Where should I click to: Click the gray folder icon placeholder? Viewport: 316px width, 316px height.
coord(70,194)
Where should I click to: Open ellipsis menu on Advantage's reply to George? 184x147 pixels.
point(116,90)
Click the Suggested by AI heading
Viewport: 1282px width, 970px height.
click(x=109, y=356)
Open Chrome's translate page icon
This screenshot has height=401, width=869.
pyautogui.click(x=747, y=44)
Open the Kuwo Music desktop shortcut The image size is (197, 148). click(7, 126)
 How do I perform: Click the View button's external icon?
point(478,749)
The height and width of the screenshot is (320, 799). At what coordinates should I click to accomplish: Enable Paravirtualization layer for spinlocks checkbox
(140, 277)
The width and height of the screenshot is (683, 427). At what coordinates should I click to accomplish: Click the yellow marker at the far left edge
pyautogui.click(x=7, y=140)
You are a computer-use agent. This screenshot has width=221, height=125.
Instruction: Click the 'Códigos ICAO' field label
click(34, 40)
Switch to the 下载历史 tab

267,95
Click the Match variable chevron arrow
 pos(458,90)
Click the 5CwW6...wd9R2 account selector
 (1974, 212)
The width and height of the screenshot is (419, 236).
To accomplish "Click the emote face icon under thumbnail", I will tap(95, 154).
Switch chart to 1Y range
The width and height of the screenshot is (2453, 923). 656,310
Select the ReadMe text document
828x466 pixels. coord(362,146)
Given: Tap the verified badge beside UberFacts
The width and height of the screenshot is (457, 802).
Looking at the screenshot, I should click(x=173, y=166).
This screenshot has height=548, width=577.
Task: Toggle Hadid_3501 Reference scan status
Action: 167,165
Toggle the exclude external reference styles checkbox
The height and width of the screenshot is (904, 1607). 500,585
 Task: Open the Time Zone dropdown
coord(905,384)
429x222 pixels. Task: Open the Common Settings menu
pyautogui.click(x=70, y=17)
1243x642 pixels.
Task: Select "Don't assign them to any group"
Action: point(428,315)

| Prompt |
The entries shown above must be restated word for word.

| Output of the exercise |
Where should I click to: Click the gray folder icon placeholder? Viewport: 316px width, 316px height.
coord(70,194)
Where should I click to: Open ellipsis menu on Advantage's reply to George? 184x147 pixels.
point(116,90)
Click the Suggested by AI heading
Viewport: 1282px width, 970px height.
click(x=109, y=356)
Open Chrome's translate page icon
This screenshot has height=401, width=869.
pyautogui.click(x=747, y=44)
Open the Kuwo Music desktop shortcut The image size is (197, 148). click(7, 126)
 How do I perform: Click the View button's external icon?
point(478,749)
The height and width of the screenshot is (320, 799). At what coordinates should I click to accomplish: Enable Paravirtualization layer for spinlocks checkbox
(140, 277)
The width and height of the screenshot is (683, 427). At what coordinates should I click to accomplish: Click the yellow marker at the far left edge
pyautogui.click(x=7, y=140)
You are a computer-use agent. This screenshot has width=221, height=125.
Instruction: Click the 'Códigos ICAO' field label
click(34, 40)
Switch to the 下载历史 tab

267,95
Click the Match variable chevron arrow
 pos(458,90)
Click the 5CwW6...wd9R2 account selector
 (1974, 212)
The width and height of the screenshot is (419, 236).
To accomplish "Click the emote face icon under thumbnail", I will tap(95, 154).
Switch chart to 1Y range
The width and height of the screenshot is (2453, 923). 656,310
Select the ReadMe text document
828x466 pixels. coord(362,146)
Given: Tap the verified badge beside UberFacts
The width and height of the screenshot is (457, 802).
Looking at the screenshot, I should click(x=173, y=166).
This screenshot has height=548, width=577.
Task: Toggle Hadid_3501 Reference scan status
Action: 167,165
Toggle the exclude external reference styles checkbox
The height and width of the screenshot is (904, 1607). 500,585
 Task: Open the Time Zone dropdown
coord(905,384)
429x222 pixels. Task: Open the Common Settings menu
pyautogui.click(x=70, y=17)
1243x642 pixels.
Task: Select "Don't assign them to any group"
Action: point(428,315)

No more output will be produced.